The Publicly Offered Certificates and the Privately Offered Certificates represent, in the aggregate, the entire beneficial ownership in the Issuing Entity, a common law trust fund to be formed on or about August 27, 2025 under the laws of the State of New York pursuant to the Pooling and Servicing Agreement. The Issuing Entity’s primary assets are expected to be forty (40) fixed rate mortgage loans (the “Mortgage Loans”) secured by first liens on one hundred eighty (180) commercial and/or multifamily properties. Certain of the Mortgage Loans are expected to be acquired by the Registrant from Bank of America, National Association (“BANA”) pursuant to a Mortgage Loan Purchase Agreement, dated and effective as of August 11, 2025, between the Registrant and BANA, an executed version of which is attached hereto as Exhibit 99.1; certain of the Mortgage Loans are expected to be acquired by the Registrant from Morgan Stanley Mortgage Capital Holdings LLC (“MSMCH”) pursuant to a Mortgage Loan Purchase Agreement, dated and effective as of August 11, 2025, between the Registrant and MSMCH, an executed version of which is attached hereto as Exhibit 99.2; certain of the Mortgage Loans are expected to be acquired by the Registrant from JPMorgan Chase Bank, National Association (“JPMCB”) pursuant to a Mortgage Loan Purchase Agreement, dated and effective as of August 11, 2025, between the Registrant and JPMCB, an executed version of which is attached hereto as Exhibit 99.3; and certain of the Mortgage Loans are expected to be acquired by the Registrant from Wells Fargo Bank, National Association (“WFB”) pursuant to a
Mortgage Loan Purchase Agreement, dated and effective as of August 11, 2025, between the Registrant and WFB, an executed version of which is attached hereto as Exhibit 99.4.

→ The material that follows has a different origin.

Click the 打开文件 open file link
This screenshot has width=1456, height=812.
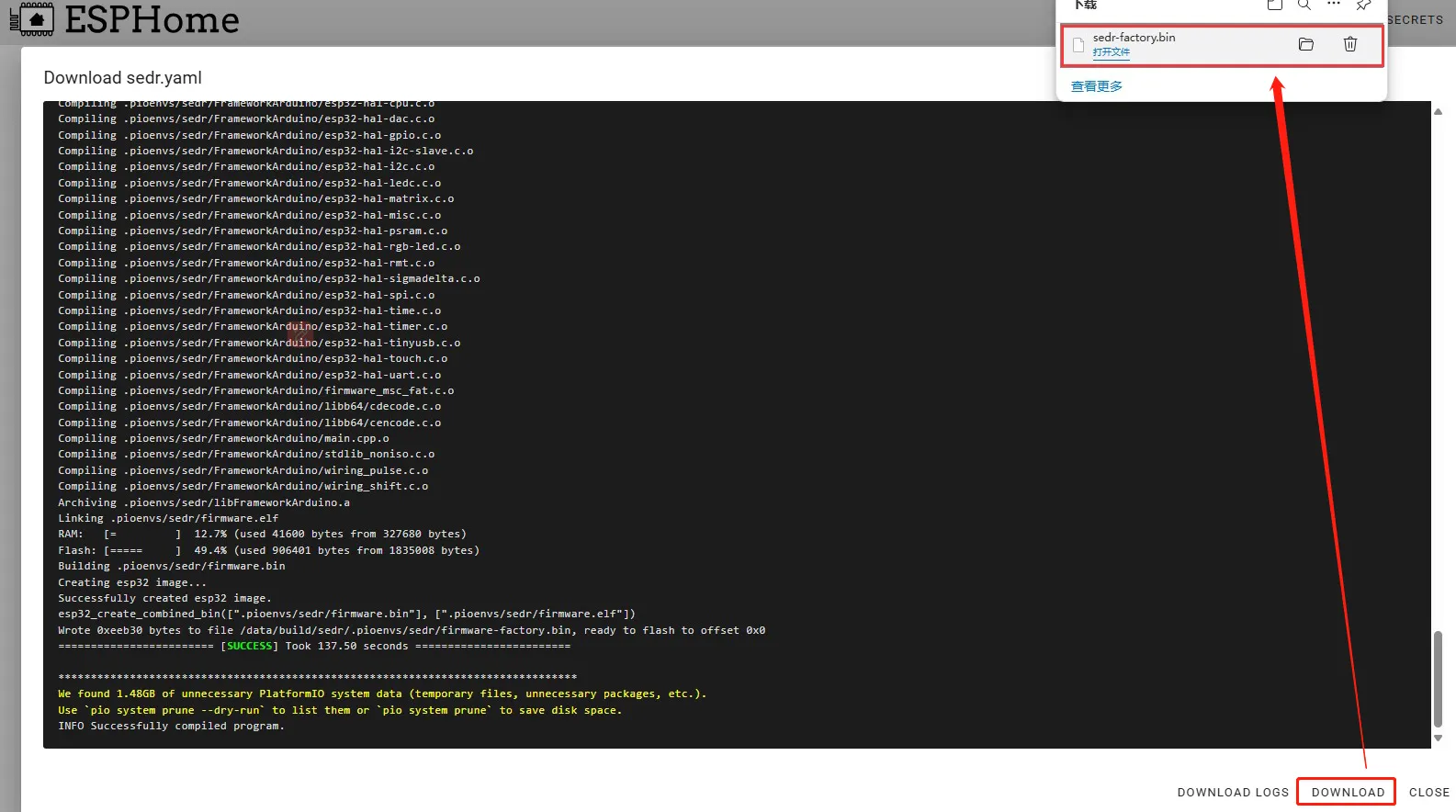click(x=1111, y=52)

The funds to be used by the Registrant to pay the purchase price for the Mortgage Loans are expected to be derived from the proceeds of (i) the sale of the Publicly Offered Certificates by the Registrant to the Underwriters pursuant to the Underwriting Agreement and (ii) the sale of the Privately Offered Certificates, having an aggregate initial principal amount of $54,960,275, by the Registrant to BOAS, Morgan Stanley, JPMS, WFS, Academy and Drexel (collectively in such capacity, the “Initial Purchasers”) pursuant to a Certificate Purchase Agreement, dated as of August 11, 2025, among the Registrant, as depositor, the Initial Purchasers, as initial purchasers, and BANA, which Privately Offered Certificates will be sold in transactions exempt from registration under the Securities Act of 1933, as amended.
The Publicly Offered Certificates and the Mortgage Loans are more particularly described in the Prospectus, dated August 11, 2025 and as filed with the Securities and Exchange Commission on August 13, 2025 (the “Prospectus”). In connection with such Prospectus, the Chief Executive Officer of the Registrant has provided the certification attached hereto as Exhibit 36.1 and dated August 11, 2025.

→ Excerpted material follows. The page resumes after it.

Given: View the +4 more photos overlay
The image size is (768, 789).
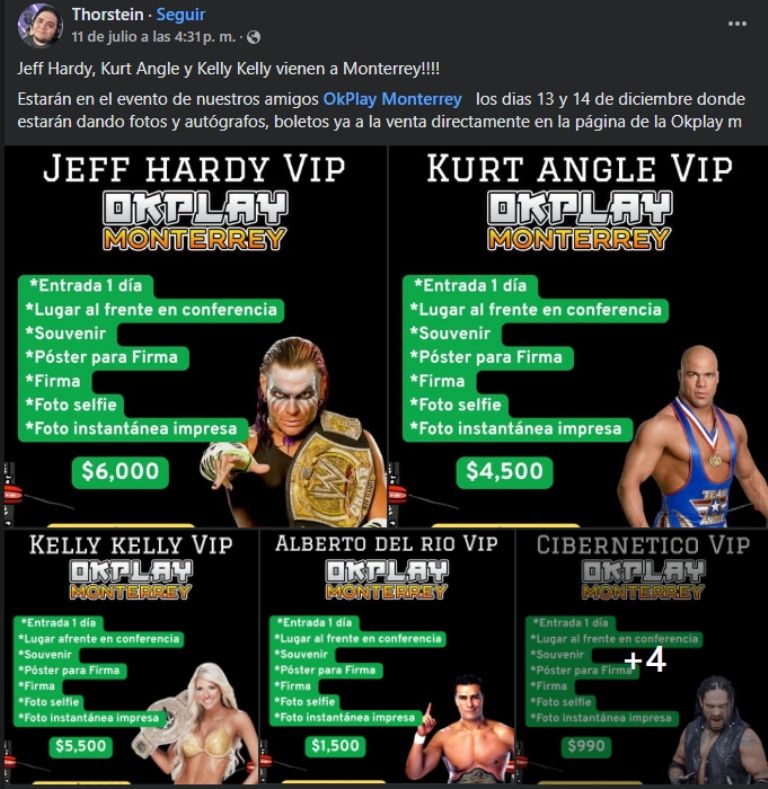Looking at the screenshot, I should coord(642,656).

The related registration statement (file no. 333-283510) was originally declared effective on January 30, 2025.
Item 9.01. | Financial Statements and Exhibits. |
(d) | Exhibits |
Exhibit No. | Description |
Exhibit 4.6 | ILPT 2025 Portfolio Intercreditor Agreement (as defined in the Pooling and Servicing Agreement). |
Exhibit 4.7 | The Motto Intercreditor Agreement (as defined in the Pooling and Servicing Agreement). |
Exhibit 4.8 | The Campus at Lawson Lane Intercreditor Agreement (as defined in the Pooling and Servicing Agreement). |
Exhibit 4.9 | The Wharf Intercreditor Agreement (as defined in the Pooling and Servicing Agreement). |
Exhibit 4.10 | Ridgedale Center Intercreditor Agreement (as defined in the Pooling and Servicing Agreement). |
Exhibit 4.11 | Aman Hotel New York Intercreditor Agreement (as defined in the Pooling and Servicing Agreement). |
Exhibit 4.12 | The Roosevelt Hotel New Orleans Intercreditor Agreement (as defined in the Pooling and Servicing Agreement). |
Exhibit 4.13 | 7 Penn Plaza Intercreditor Agreement (as defined in the Pooling and Servicing Agreement). |
Exhibit 4.14 | 150 Palmetto Intercreditor Agreement (as defined in the Pooling and Servicing Agreement). |
Exhibit 4.15 | 120 Palmetto Intercreditor Agreement (as defined in the Pooling and Servicing Agreement). |
Exhibit 36.1 | Depositor’s Certification for Shelf Offerings of Asset-Backed Securities in respect of that certain Prospectus dated August 11, 2025, which such certification is dated August 11, 2025. |
Pursuant to the requirements of the Securities Exchange Act of 1934, the registrant has duly caused this report to be signed on its behalf by the undersigned hereunto duly authorized.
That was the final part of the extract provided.